Political jostling perchance? The transport secretary pulled out of the Tory leadership battle after struggling to get 20 supporters before nominations closed a month ago and then backed Rishi Sunak. Bad call. So perhaps he’s now waving his policy arms in a suitably populist way so Liz Truss will notice him before setting the seal on her new cabinet?

Or, he might just have had a rush of blood to head and made a mistake. After all, the same day his ‘cycling crackdown’ outburst dominated the Daily Mail’s front page, he told The Times: “I’m not attracted to the bureaucracy of registration plates. That would go too far.” Would the real Transport Secretary please step forward?

But before dismissing all of this as a storm in a wheel nut, there’s another possible explanation. The cycling controversy might just have been a clumsy attempt to distract from the current shocking abdication of government by Boris Johnson and fellow ministers amidst a national emergency – a well-worn ruse to avoid scrutiny of a government and a country in the doldrums by generating heated debate about a relatively trivial issue.

If so, the truly shocking thing is that British citizens are so well-schooled in the art of pointless clickbait judgement of fellow citizens, so used to being deflected into culture wars instead of urgent public policy solutions, so relieved at having something relatively minor to discuss, that we have duly obliged with radio phone-ins, TV news reports and op-ed articles aplenty. As one commentator put it; “I mean thank goodness there are no other more pressing matters to deal with. But cyclists …”

Now, I’m not saying cyclists are perfect – not at all. As someone who cycles on an upright, hybrid, electric bike – I am routinely ignored when trying to greet the lycra-clad men (generally) of serious cycling. Fair enough.

Just as city motorists dismiss ‘Sunday drivers,’ cyclists have their own pecking orders and ‘utility’ cyclists, trying to get from A to B, are barely acknowledged by members of the fitter, long-distance and speed brigade.
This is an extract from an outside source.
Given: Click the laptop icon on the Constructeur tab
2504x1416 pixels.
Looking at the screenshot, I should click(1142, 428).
Yet this lack of communication and failure to recognise fellow path/pavement/non-motorised road users is where all the aggro towards cyclists arises. I slow down and try to speak before ringing the bell on tracks, so as not to have pedestrians jump out of their skins. This apologetic cycling behaviour annoys many two-wheeled companions. But I know how I feel when suddenly forced aside by a mobile stranger claiming priority. No one likes the sudden alarm and folk who are alternately cyclists, motorists and pedestrians should understand that and have some empathy for other road users.

Thus, hard-to-safely-pass cyclists on country roads could occasionally pull over and pedestrians getting irate at cyclists carefully crossing traffic lights might see someone trying to escape left hook collisions in the absence of road systems that build safety in.
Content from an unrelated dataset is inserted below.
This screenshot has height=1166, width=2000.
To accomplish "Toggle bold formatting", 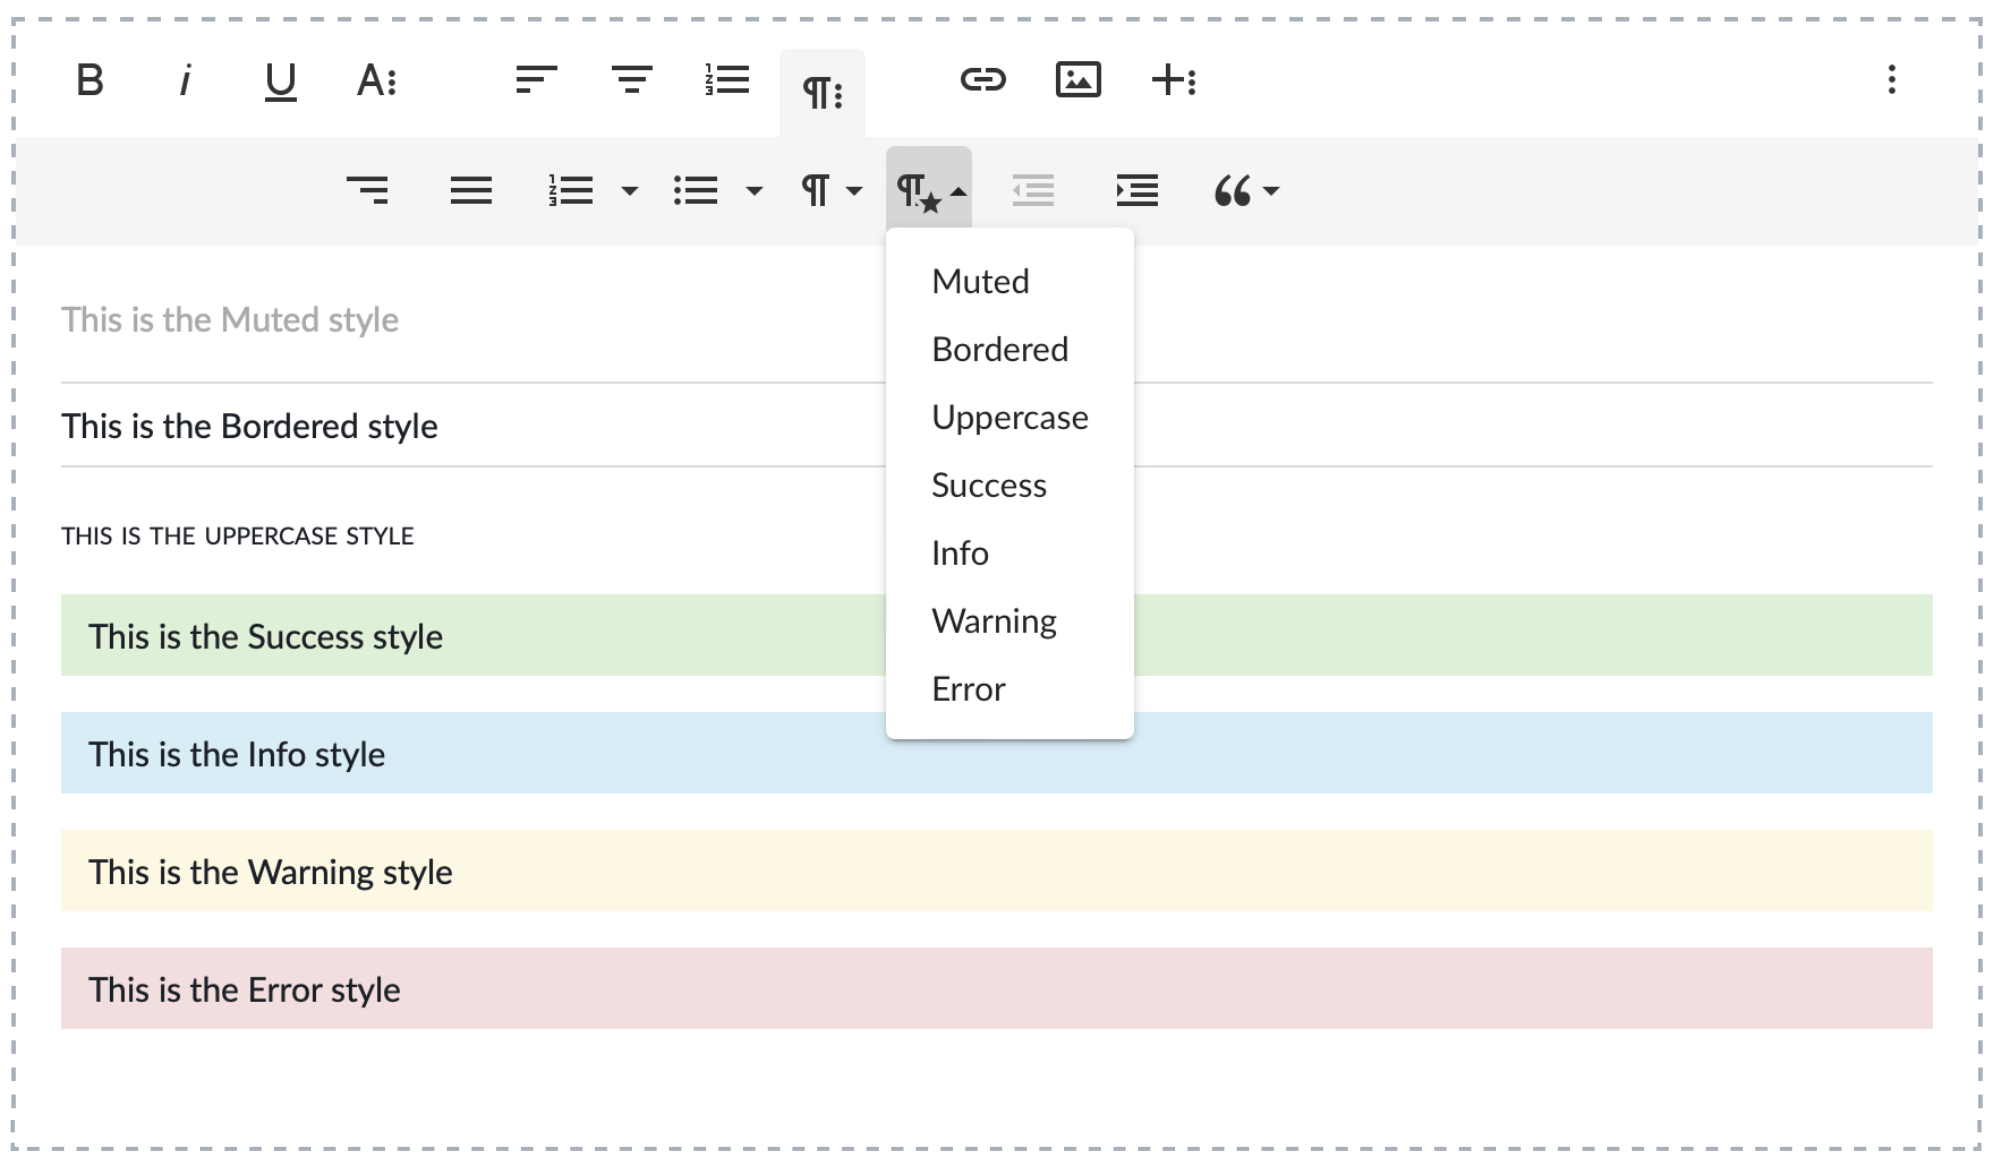I will pos(90,80).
In other countries where cycling is the norm (55% of all work and school journeys in Copenhagen for instance are made by bike) cyclists are separated from both pedestrians and drivers by raised lanes with separate cycle sequences at traffic lights and junctions. That’s why so few folk in the bike-friendly Danish and Dutch capitals wear helmets. Safety is designed into their road systems, amplified by laws enshrining the ‘presumed liability’ of drivers in any crash and reinforced by the mutuality that comes from citizens who flip ‘tribes’ regularly and easily. It’s not laid at the door of individual cyclists who must ‘armour up’ to produce DIY protection in un-designed city centre road spaces that are still dominated by cars.

Cycling levels rose during lockdown when there were fewer cars on the roads and cyclists felt more confident. But as Covid restrictions have relaxed and cars have returned to dominance on the roads, levels of cycling have reduced.

No wonder only 2.7% of all commuting journeys by employed Scottish adults were made on bikes in 2019. Changing that needs investment – not empty opportunistic threats. Otherwise the vicious cycle will continue.